En son geçtiğimiz günlerde Bıçaksırtı / Blade Runner filminden fırlamışa benzeyen Cyber Truck kamyonet ile dikkatleri üzerine toplayan Elon Musk durmak bilmiyor. Mars kolonisi, tüm gezegeni kaplayan uydu internet derken şimdi sıra yapay zekaya geldi. “Eğer gerekli adımları atmazsak yapay zekanın kölesi oluruz,” diyen Musk, Neuralink projesi ile insan beyninin kapasitesini genişletmeyi hedefliyor.
Neuralink Saçtan İnce Teller
Kelime olarak beyin (neuro) ve bağlantı (link) sözcüklerinden oluşan Neuralink beyne bağlanan 96 adet saçtan ince tel / kablodan oluşuyor. Bu teller beyne zarar verme riskini minimize ederek yüksek kapasitede veri taşıyabiliyor. Beyne eklenecek bir işlemci üzerinden veri işleyecek olan sistemin ilk hedefi felçli insanlara hareket kabiliyeti sağlamak. İşlemcinin özellikleri konusunda bilgi paylaşılmazken “Mühendislik harikası” olarak tanımlandığını belirtelim.

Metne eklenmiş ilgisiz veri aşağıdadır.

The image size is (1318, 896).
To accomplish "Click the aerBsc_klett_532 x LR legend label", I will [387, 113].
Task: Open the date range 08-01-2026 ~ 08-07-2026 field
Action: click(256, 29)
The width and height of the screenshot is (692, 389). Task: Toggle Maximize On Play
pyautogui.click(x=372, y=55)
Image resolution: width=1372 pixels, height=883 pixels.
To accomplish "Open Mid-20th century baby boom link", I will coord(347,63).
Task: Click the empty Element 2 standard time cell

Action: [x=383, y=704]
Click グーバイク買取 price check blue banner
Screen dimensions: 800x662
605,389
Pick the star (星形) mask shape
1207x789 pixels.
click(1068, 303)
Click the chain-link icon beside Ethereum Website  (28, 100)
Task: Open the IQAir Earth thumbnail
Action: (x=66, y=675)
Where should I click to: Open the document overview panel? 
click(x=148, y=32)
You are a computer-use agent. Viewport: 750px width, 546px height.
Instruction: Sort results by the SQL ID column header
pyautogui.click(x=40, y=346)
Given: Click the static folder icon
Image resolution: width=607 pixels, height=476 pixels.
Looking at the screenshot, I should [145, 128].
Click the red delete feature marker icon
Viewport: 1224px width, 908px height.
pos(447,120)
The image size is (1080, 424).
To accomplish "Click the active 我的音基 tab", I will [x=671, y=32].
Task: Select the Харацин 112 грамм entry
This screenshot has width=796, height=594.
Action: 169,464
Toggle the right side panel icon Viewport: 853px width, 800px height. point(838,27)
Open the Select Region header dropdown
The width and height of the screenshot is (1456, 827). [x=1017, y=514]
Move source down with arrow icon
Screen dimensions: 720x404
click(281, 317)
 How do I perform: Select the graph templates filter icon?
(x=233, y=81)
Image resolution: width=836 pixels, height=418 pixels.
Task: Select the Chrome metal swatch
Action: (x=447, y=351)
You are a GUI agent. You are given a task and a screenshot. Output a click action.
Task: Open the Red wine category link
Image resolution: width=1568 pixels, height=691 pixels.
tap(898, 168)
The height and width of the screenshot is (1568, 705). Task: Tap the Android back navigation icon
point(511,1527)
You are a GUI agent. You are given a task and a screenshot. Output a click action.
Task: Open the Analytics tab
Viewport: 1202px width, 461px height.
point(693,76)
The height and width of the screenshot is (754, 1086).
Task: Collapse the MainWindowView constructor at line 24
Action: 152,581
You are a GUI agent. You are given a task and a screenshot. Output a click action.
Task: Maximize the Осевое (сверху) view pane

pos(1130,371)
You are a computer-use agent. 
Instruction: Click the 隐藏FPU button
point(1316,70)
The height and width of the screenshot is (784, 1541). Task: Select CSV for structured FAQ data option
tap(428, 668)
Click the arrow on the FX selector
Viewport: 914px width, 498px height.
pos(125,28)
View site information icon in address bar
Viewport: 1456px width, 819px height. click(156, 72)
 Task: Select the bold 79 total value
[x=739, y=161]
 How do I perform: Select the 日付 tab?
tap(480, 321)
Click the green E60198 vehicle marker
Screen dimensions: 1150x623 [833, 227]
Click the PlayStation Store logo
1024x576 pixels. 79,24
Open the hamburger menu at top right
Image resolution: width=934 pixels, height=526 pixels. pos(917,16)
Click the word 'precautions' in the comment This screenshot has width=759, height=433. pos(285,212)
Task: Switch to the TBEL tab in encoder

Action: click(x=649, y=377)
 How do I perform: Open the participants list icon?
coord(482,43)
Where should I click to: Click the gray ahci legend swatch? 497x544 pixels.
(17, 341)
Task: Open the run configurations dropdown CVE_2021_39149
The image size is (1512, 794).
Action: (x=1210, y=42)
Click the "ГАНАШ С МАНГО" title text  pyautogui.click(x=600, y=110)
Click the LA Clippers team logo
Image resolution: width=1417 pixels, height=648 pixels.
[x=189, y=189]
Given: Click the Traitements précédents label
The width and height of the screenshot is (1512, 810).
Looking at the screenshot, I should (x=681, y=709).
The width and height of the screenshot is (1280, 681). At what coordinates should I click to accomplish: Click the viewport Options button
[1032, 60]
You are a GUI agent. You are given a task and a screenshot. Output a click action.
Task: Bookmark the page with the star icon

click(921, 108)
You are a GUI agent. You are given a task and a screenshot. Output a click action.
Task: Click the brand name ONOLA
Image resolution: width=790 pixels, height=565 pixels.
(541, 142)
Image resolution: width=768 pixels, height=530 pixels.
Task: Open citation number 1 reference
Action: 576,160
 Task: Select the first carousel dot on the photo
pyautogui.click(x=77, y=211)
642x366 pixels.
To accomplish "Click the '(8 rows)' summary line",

Bu alanda Musk’tan önce de önemli gelişmeler yaşanmıştı. 2006 yılında benzer bir operasyon geçiren Matthew Nagle ise BrainGate isimli teknoloji ile zihnini kullanarak masa tenisi oynamıştı. Ancak Neuralink, BrainGate ve benzeri sistemlere göre çok daha önü açık bir proje. Yüksek veri transferi sayesinde çok daha fazla işlev, potansiyel olarak gecikmesiz bir şekilde gerçekleşme şansına sahip.
Robotlara Emanet Hayatlar
Yakın gelecekte sonuçların umulduğu gibi olması durumunda tellerin kafatasına geçirilme süreci delerek değil, lazer ile yapılacak. Bu da prosedürü çok daha hızlı ve zahmetsiz hale getirecek. Ancak hata payını ortadan kaldırmak için Musk ve ekibi son derece hassas robotik bir kol geliştirilmiş. Terzi ve cerrah arasında işlev gerçekleştiren bu kol dakikada altı teli vücuda yerleştirebiliyor.
Maymunlar Cehennemi Yakın mı?
Hayvanlar üzerinden yapılan testlerde olumlu gelişmeler var. Şu an için maymunların beyinleriyle bir bilgisayara komut verebildikleri kaydedilmiş. Yine de proje çalışanları henüz ağzımızı açık bırakacak bir gelişme olmadığı için fazla paylaşım yapmaktan çekiniyor. Neuralink üzerinde beklentileri yüksek tutarken fişlenme, mahremiyet hakkı gibi birçok siber sorun da beraberinde geliyor. Belki Terminator filmi kadar korkutucu olmasa da 1984 kadar olası senaryolar söz konusu. Damarlar ile kabloları, organlar ile çipleri değiştirmeye başladığımız bu dönem tabii ki umut kadar kuşku da uyandırıyor. Organik yaşam formumuzun sınırlarını aşmak için sentetik bir evliliğe hazır mıyız?